The Hawaiian language originates in the Polynesian (southern Pacific Islands), but some letters have changed from island to island. The letter K for example was replaced by a Okina (‚). It is actually more of a sound that you create at the back of your throat. T became a K and R was transformed into L. The Hawaiian Alphabet needs only 12 letters plus the Okina. Currently there are only about 1.000 native speakers, but with funding from the authorities and thanks to Hawaiian schools this number will increase over the years. On Ni’ihau, the so called forbidden island, which is privately owned, language and culture are highly protected. One can set foot on this island only after receiving an invitation from the owners.
If you are a German native speaker , like me, it is relatively easy to learn the language, since you pronounce the words just as they are written. An E will always be pronounced as in better and an A as in large. Since this language existed for a long time only orally, the written language was created after the sounds. Some of the words tend to be very long and syllables are being repeated, so you will have to read some words several times aloud before you can pronounce them. The name of the state fish is a very good example for this: Humuhumunukunukuapua’a.
Following are a few words that will earn you some extra points when speaking to a native Hawaiian or that are being used in everyday English conversation. When you use those words, you will be taken for a Kama’aina (Native). A foreign visitor will be a Malihini or a Kanaka’e. The later word made it even into the German language, but here it’s meaning has been changed into something not too nice.
As a information for my readers I have to admit, that in some cases I have been peeking on http://www.pauker.at, where you can find a German-Hawaiian dictionary.
Aloha: this is not only the word to greet everybody, but it stands also for love, respect and friendship. The syllable Ha means breath and energy and therefore translates into the elixir of life.
The second most important word after Aloha is Mahalo. That means „Thank You“. With the addendum nui loa it will mean Thanks a lot.
If you are in need of the restroom girls will look for the sign Wahine and boys are looking for Kane.
Those of you who love to be outside will ask to be seated on the Lanai (balcony or terrace). A house is called Hale.
There is no left or right in Hawaiian. If you need to explain somebody how to get somewhere you will use Makai (towards the ocean) or Malama pono (towards the land side or the mountains). The ocean is called Moana, the beach kahakai.

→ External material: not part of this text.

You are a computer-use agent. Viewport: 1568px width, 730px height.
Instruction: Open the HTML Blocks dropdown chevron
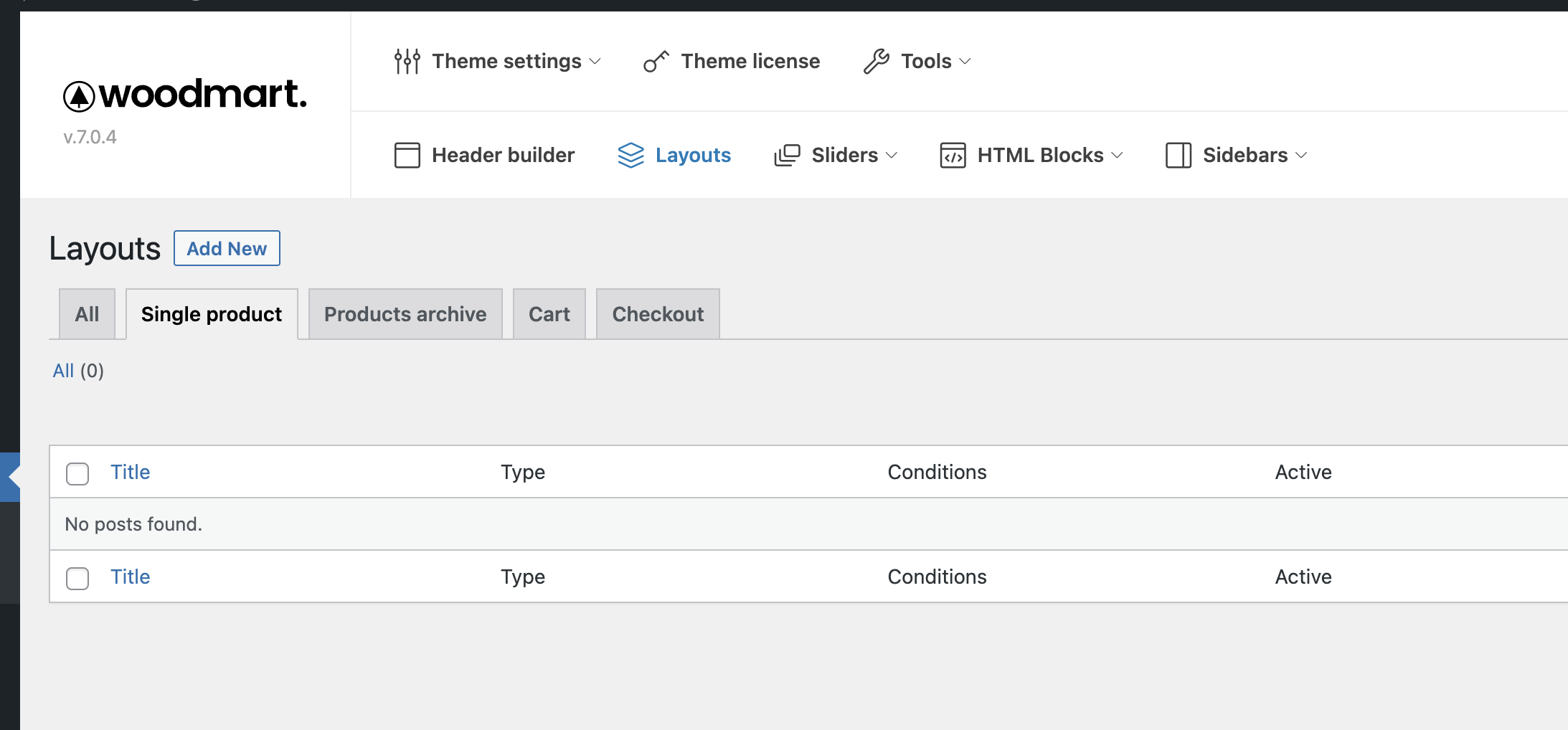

If you are in a hurry Wikiwiki will speed up things, but still in a rather relaxed way. 🙂
In a restaurant you will ask for Pupu when you want starters. You will then get a sample of several dishes. If you like the food it is ono (yummy). But instead of trying to order a nâ palaoa me nâ mea hô’ono’ono i waena, I probably would rather stick with the good old sandwich. Way easier to pronounce. ( if you translate the above word by word it means: the bread with the delicious stuff in between).
Happy Birthday translates into Hau’oli la hanau, and Merry Xmas is Mele Kalikimaka.
So what was the name of the state fish again? Hope you found this post helpful.